__WORK TO COMPLETE__:
(a) According to the review of Oneota, which firm published the book, and in what year?
(b) Retype a section of the review of Oneota. Begin at the words "Mr. Schoolcraft possesses" and stop after "for the injured.".
(c) Continue the review of Oneota from the point where the text ends.

__SOURCE DOCUMENT__:
★ ★ ★ ★ ★

Oneota, or The Red Race of America . . .

ONETA, OR THE RED RACE OF AMERICA: their History, Traditions, Customs, Poetry, Picture-writing, &c. in Extracts from Notes, Journals and other unpublished Writings. By HENRY R. SCHOOLCRAFT. New-York, published by Burgess, Stringer & Co. 1844.

  Now that the Red Race have well nigh melted from our sight, relentings and regret arise that they had not been more prized, at least as an object of study. With the primitive features of the landscape this primitive aspect of human nature was indissolubly united; before the advance of the white settler both vanish, almost with the rapidity of thought, and soon will be but a memory, yet we should wish that memory to be faithful for there was a grandeur in that landscape, and in the figures that animated it, in itself too poetic, to be misused as theme or suggestion for mere fancy pictures.

  Mr. Schoolcraft possesses unusual pretensions to this rare merit of fidelity. His long and intimate connexion with the race, and the knowledge possessed by his wife and her family of the people from whom they were descended on the mother’s side, combined with a power of examining materials from the European point of view, have brought into his possession a large stock of valuable and well-prepared materials. We hope the public will, by a ready sympathy, encourage him to devote himself to arranging them all for general use.

  Mr. Schoolcraft gives the following account of the prejudices which he shares with most of our people, the hatred of the injurer for the injured.

  “My earliest impressions of the Indian race were drawn from fireside rehearsals of incidents which had happened during the perilous times of the American Revolution, in which my father was a zealous actor, and were all inseparably connected with the fearful ideas of the Indian yell, the tomahawk, the scalping knife, and the fire-brand. In these recitals the Indian was depicted as the very impersonation of evil—a sort of wild demon, who delighted in nothing so much as blood and murder. Whether he had mind, was governed by any reasons, or even had any soul, nobody inquired, and nobody cared. It was always represented as a meritorious act in old Revolutionary reminiscences, to have killed one of them in the border wars, and thus aided in ridding the land of a cruel and unnatural race, in whom all feelings of pity, justice, and mercy were supposed to be obliterated. These early ideas were sustained by printed narratives of captivity and hair-breadth escapes of men and women from their clutches, which, from time to time, fell into my hands, so that, long before I was ten years old, I had a most definite and terrific idea impressed on my imagination of what was sometimes called in my native precincts ‘the bow and arrow race.’”

★ ★ ★ ★ ★

__STORED DATA__:

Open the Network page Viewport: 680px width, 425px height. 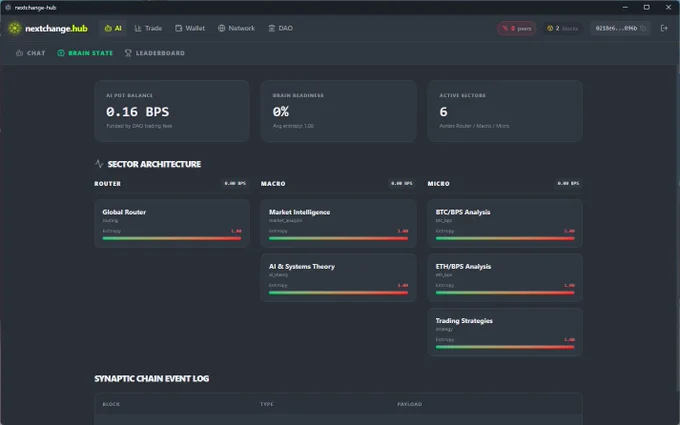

★ ★ ★ ★ ★

__ANSWERS PROVIDED__:
(a) Burgess, Stringer & Co. published it in 1844.

(b)
Mr. Schoolcraft possesses unusual pretensions to this rare merit of fidelity. His long and intimate connexion with the race, and the knowledge possessed by his wife and her family of the people from whom they were descended on the mother’s side, combined with a power of examining materials from the European point of view, have brought into his possession a large stock of valuable and well-prepared materials. We hope the public will, by a ready sympathy, encourage him to devote himself to arranging them all for general use.

  Mr. Schoolcraft gives the following account of the prejudices which he shares with most of our people, the hatred of the injurer for the injured.

(c)
  Although he knew in his ‘native precincts’ a few Indians, whose gentle and peaceable conduct, when undisturbed by aggression, might have dispelled such prejudices, he says they did not yield till he saw the Red man in large masses, in their own place, and their own life. After such acquaintance he says:

  “The Indians, viewed as a distinct branch of the human race, have some peculiar traits and institutions, from which their history and character may be advantageously studied. They hold some opinions, which are not easily discovered by a stranger or a foreigner, but which yet exert a powerful influence on their life and conduct. There is a subtlety in some of their modes of thought and belief, on life and the existence of spiritual and creative power, which would seem to have been eliminated from some intellectual crucible, without the limits of their present sphere. Yet, there is much relative to all the common concerns of life, which is peculiar to it. The author has witnessed many practices and observances, such as travelers have often noticed, but, like others, attributed them to accident, or some cause different from the true one. By degrees, he has been admitted into their opinions, and, if we may so call it, the philosophy of their minds; and the life of an Indian no longer appears to him a mystery.”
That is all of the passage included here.